*Travail demandé:* Restituez ces lignes sous forme de liste numérotée, sans les lignes vides. N'incluez pas les images dans votre réponse.

__________

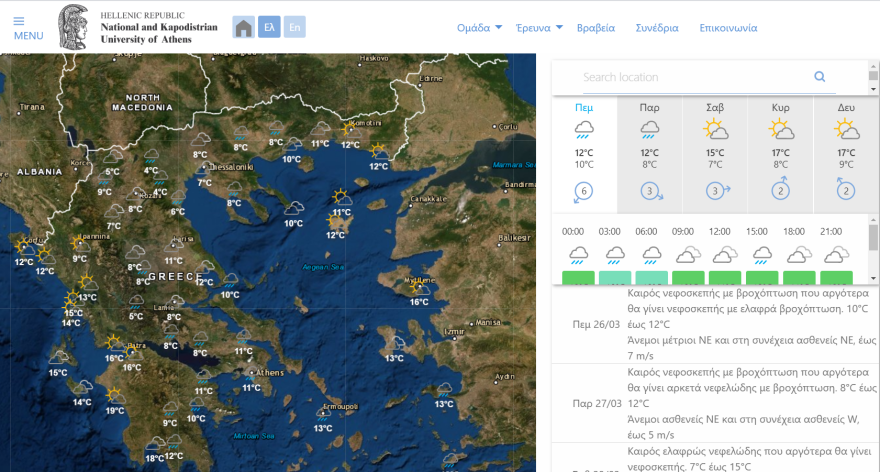This screenshot has width=880, height=472.
Task: Click the search magnifier icon
Action: [820, 77]
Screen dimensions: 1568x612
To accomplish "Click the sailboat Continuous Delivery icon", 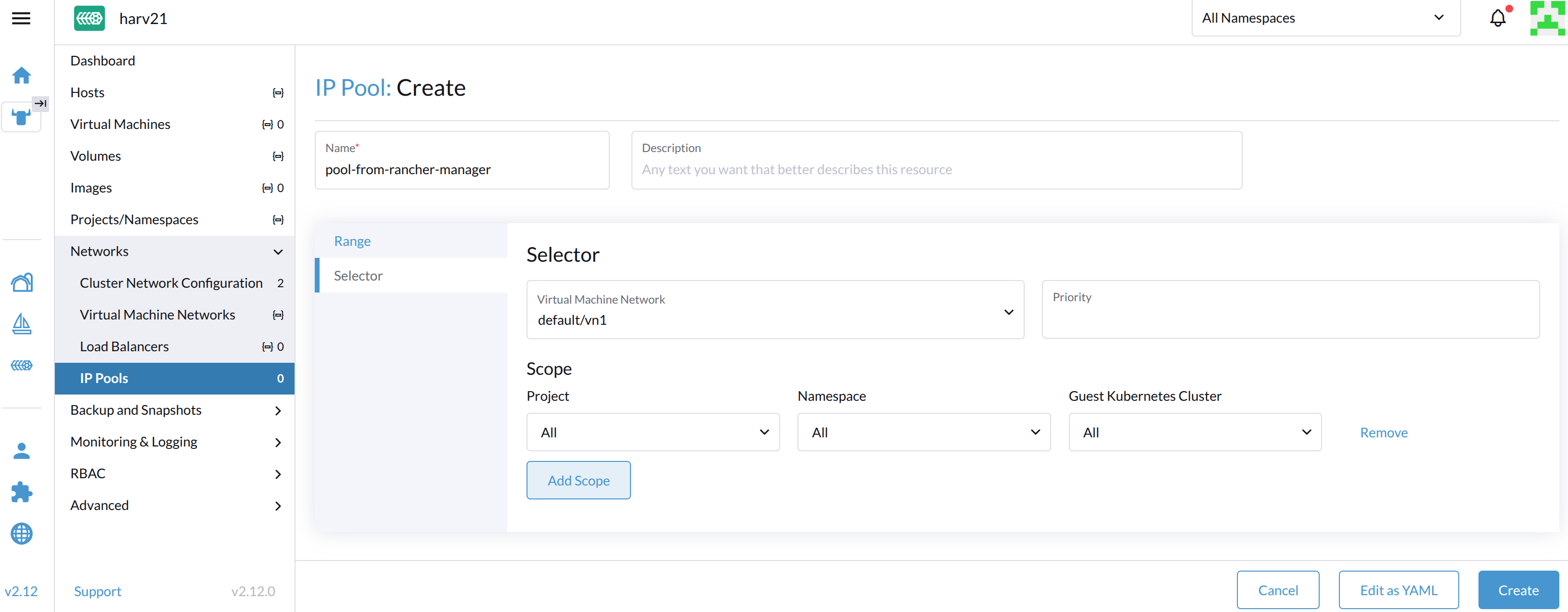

__________

*Réponse:*
1. This screenshot has width=880, height=472.
2. Task: Click the search magnifier icon
3. Action: [820, 77]
4. Screen dimensions: 1568x612
5. To accomplish "Click the sailboat Continuous Delivery icon", 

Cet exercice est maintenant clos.